Blogpost by Kristina Graves, Healthy Rivers Program Research Field Assistant and Masters Student at Imperial College London
Having just arrived at the start of the week, I was really excited to hear that Osa Conservation was hosting a “Picnic in the River” in celebration of Costa Rican rivers and their importance to people and wildlife. I thought it would be a great way to understand the context of rivers in the Osa and community and throw myself headfirst into learning some Spanish.
“Picnic in the River” is an annual festival in which communities across Costa Rica celebrate rivers as part of the International Day of Action for Rivers. This year, we hosted the largest ever Osa Peninsula “Picnic en el River”, thanks to the 71 community members who come out to our Osa Verde BioStation (Piro) to celebrate rivers.

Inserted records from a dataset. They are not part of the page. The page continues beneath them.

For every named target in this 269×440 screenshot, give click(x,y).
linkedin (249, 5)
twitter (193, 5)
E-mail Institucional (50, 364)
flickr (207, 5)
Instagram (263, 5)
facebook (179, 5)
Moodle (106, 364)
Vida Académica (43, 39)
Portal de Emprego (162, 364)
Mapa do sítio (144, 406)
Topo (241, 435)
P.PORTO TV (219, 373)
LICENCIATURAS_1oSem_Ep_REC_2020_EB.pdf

The day started off with a buzz in the air and a tangible excitement among the staff in anticipation of the day. It all kicked off when three buses arrived bringing children from local schools and their families to the station.

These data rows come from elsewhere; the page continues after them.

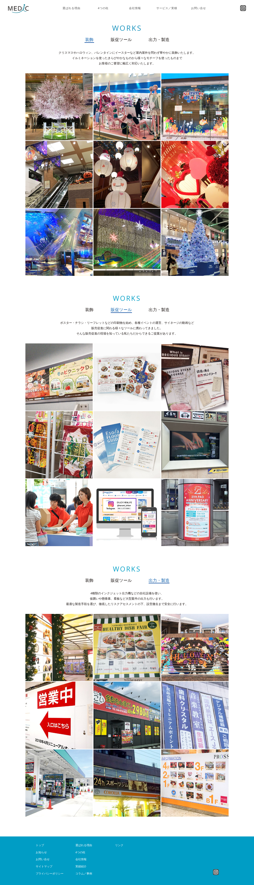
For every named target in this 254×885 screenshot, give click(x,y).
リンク (119, 845)
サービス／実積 (166, 8)
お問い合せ (198, 8)
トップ (40, 845)
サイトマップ (44, 866)
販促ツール (121, 39)
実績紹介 (81, 866)
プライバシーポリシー (50, 873)
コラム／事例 (83, 873)
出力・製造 (159, 39)
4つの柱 (103, 8)
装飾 (89, 39)
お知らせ (41, 852)
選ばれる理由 (71, 8)
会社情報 (135, 8)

After introductions, workshops were led by Hilary Brumberg (Healthy Rivers Program Coordinator), and Mariam Weyand (Sea Turtle Biologist), and Marlon Jiménez Castro (the local aqueduct administrator), to highlight the many uses people have for rivers and how rivers function as a connection between the land and the sea. Marco Hidalgo (Coordinator of Ecosystem Resilience and Community Outreach) explained how the iNaturalist application can be used to register the incredible wildlife found in the Osa. The children, who were initially shy, seemed really enthusiastic as they called out their ideas and got involved in the presentations.

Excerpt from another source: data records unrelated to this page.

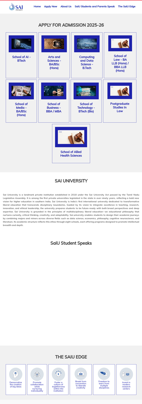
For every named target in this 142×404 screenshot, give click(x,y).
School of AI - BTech (21, 58)
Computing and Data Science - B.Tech (86, 62)
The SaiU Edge (126, 6)
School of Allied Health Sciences (71, 153)
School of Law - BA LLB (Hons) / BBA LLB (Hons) (120, 63)
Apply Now (50, 6)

The children had two dances prepared for the day, and outfits to match! They came dressed as iconic forest creatures and plants and they looked fantastic. It was great to get involved with them at the end and share their enthusiasm for nature and the day in general.
In the afternoon, families were split into two groups and led to either Piro River or the nearby Piro Beach, where Piro River meets the sea, to get an opportunity to experience first-hand the diversity and ecological importance of their country. The kids participated in a mini wildlife BioBlitz, each competing to find the most different types of wildlife to records on their iNaturalist “nametags.” Nature really showed off with some turtle hatchlings at the beach and lots of shrimp, fish and insect larva in the stream. There was also time for a quick dip in the stream afterwards to cool off!
Overall, it felt great to be part of a “Picnic in the River” celebration on the same day as 170 groups across Costa Rica in honor of the International Day of River Action. I had a great first introduction to the community and streams in the Osa Peninsula and I am so excited to get stuck in to the projects and be a part of the work Osa Conservation are doing here.